In 1997 Carlo Rubbia involved CRS4 in the Energy Amplifier Project (also called Rubbiatron): a subcritical fast nuclear reactor (Accelator Driven System) coupled to a particle accelerator and cooled with liquid lead, able to use as fuel the radioactive waste produced by traditional nuclear reactors, together with thorium, a widely available element. The Rubbiatron also has another important feature: radioactive waste has a much shorter half-life than that produced by normal fission power plants.
CRS4's researchers involved: Cosimo Aragonese, Valter Bellucci, Stefano Buono, Giorgio Fotia, Luca Maciocco, Vincent Moreau, Marco Mulas, Giuliana Siddi, Luca Sorrentino (in the photo, from right to left: Stefano Buono, Luca Maciocco, Vincent Moreau, Luca Sorrentino).
Currently CRS4 takes part in two European projects (PASCAL and PATRICIA) concerning respectively reactors MYRRHA, under construction in Belgium, and ALFRED, designed in Romania. Both exploit the same type of technology, now often used by various types of SMRs (Small Modular Reactor) under development globally.
After leaving CRS4, Stefano Buono (the first from the right on the photo, which shows other researchers involved in the project) worked on a patent for radioisotope production. In 2002, he founded the company Advanced Accelerator Applications - which in 2015 went public on Nasdaq in New York - and was its CEO until 2018.

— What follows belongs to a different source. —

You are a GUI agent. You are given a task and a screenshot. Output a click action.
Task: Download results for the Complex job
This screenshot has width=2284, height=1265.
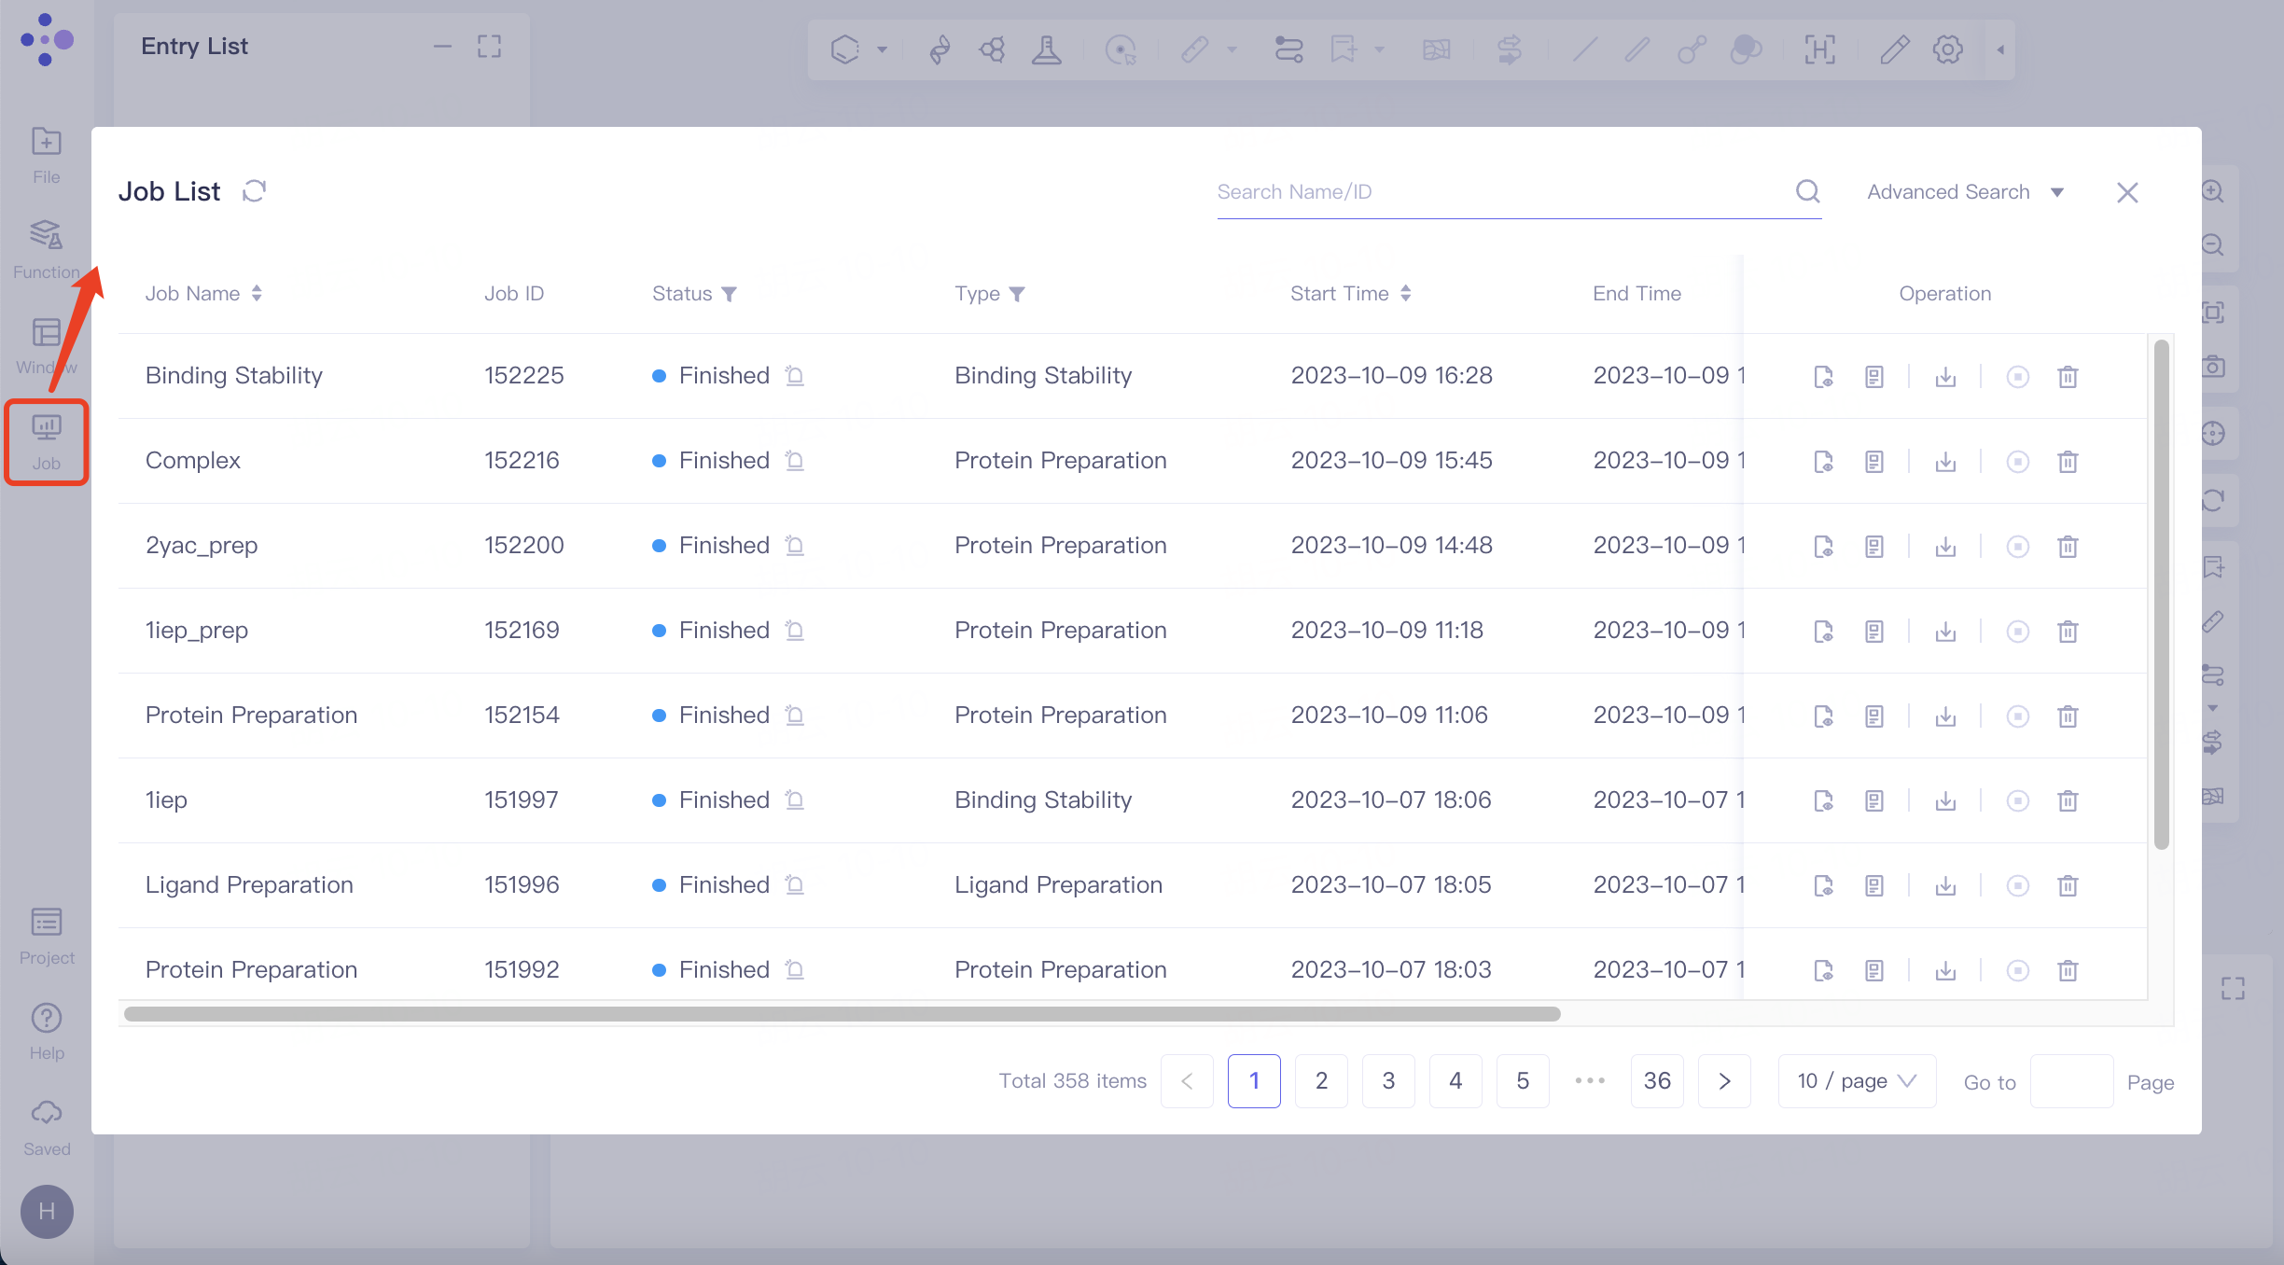1945,462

Stefano Buono recalls his years in Cagliari with these words: "I remember with great pleasure my time at CRS4 because our group was pursuing a cutting-edge project that promised to be a global game changer. Indeed, in 1995, CRS4, together with Ansaldo, with a State-funded budget of ITL 30 billion, designed the first industrial prototype of the Energy Amplifier, a system for producing nuclear energy in a clean, safe and inexhaustible way. Although the technology was set aside for a number of reasons, it is now more relevant than ever, and I am sure that within 10 years it will come into being, securing CRS4’s place in the history of this extraordinary innovation."